Files
worldmonitor/scripts/_pipeline-registry.mjs
Elie Habib 8655bd81bc feat(energy-atlas): GEM pipeline data import — gas 297, oil 334 (#3406)
* feat(energy-atlas): GEM pipeline data import — gas 75→297, oil 75→334 (parity-push closure)

Closes the ~3.6× pipeline-scale gap that PR #3397's import infrastructure
was built for. Per docs/methodology/pipelines.mdx operator runbook.
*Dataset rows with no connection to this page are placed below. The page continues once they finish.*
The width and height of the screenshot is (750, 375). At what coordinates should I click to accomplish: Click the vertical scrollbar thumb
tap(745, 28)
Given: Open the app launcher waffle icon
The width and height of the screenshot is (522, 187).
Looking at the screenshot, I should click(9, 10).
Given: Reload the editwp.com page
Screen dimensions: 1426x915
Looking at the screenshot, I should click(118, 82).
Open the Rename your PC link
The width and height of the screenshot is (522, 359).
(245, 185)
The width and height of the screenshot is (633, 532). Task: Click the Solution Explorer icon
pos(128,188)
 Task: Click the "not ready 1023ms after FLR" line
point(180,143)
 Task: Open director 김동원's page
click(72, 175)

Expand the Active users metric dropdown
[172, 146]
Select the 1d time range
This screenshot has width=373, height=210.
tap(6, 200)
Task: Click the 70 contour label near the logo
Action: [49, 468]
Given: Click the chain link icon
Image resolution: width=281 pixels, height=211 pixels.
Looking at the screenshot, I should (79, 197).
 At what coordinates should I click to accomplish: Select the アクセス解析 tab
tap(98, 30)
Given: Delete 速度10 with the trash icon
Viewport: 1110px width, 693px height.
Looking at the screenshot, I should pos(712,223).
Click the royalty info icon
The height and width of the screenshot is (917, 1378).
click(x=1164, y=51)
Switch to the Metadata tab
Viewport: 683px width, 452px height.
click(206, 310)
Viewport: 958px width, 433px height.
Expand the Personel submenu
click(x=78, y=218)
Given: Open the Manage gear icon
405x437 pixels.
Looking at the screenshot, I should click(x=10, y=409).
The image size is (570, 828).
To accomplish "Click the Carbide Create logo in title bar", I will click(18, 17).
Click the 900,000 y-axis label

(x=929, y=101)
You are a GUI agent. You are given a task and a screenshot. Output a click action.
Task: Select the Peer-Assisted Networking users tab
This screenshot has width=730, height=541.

Source releases (CC-BY 4.0, attribution preserved in registry envelope):
  - GEM-GGIT-Gas-Pipelines-2025-11.xlsx
    SHA256: f56d8b14400e558f06e53a4205034d3d506fc38c5ae6bf58000252f87b1845e6
    URL:    https://globalenergymonitor.org/wp-content/uploads/2025/11/GEM-GGIT-Gas-Pipelines-2025-11.xlsx
  - GEM-GOIT-Oil-NGL-Pipelines-2025-03.xlsx
    SHA256: d1648d28aed99cfd2264047f1e944ddfccf50ce9feeac7de5db233c601dc3bb2
    URL:    https://globalenergymonitor.org/wp-content/uploads/2025/03/GEM-GOIT-Oil-NGL-Pipelines-2025-03.xlsx

Pre-conversion: GeoJSON (geometry endpoints) + XLSX (column properties) →
canonical operator-shape JSON via /tmp/gem-import/convert.py. Filter knobs:
  - status ∈ {operating, construction}
  - length ≥ 750 km (gas) / 400 km (oil) — asymmetric per-fuel trunk-class
  - capacity unit conversions: bcm/y native; MMcf/d, MMSCMD, mtpa, m3/day,
    bpd, Mb/d, kbd → bcm/y (gas) or bbl/d (oil) at canonical conversion factors.
  - Country names → ISO 3166-1 alpha-2 via pycountry + alias table.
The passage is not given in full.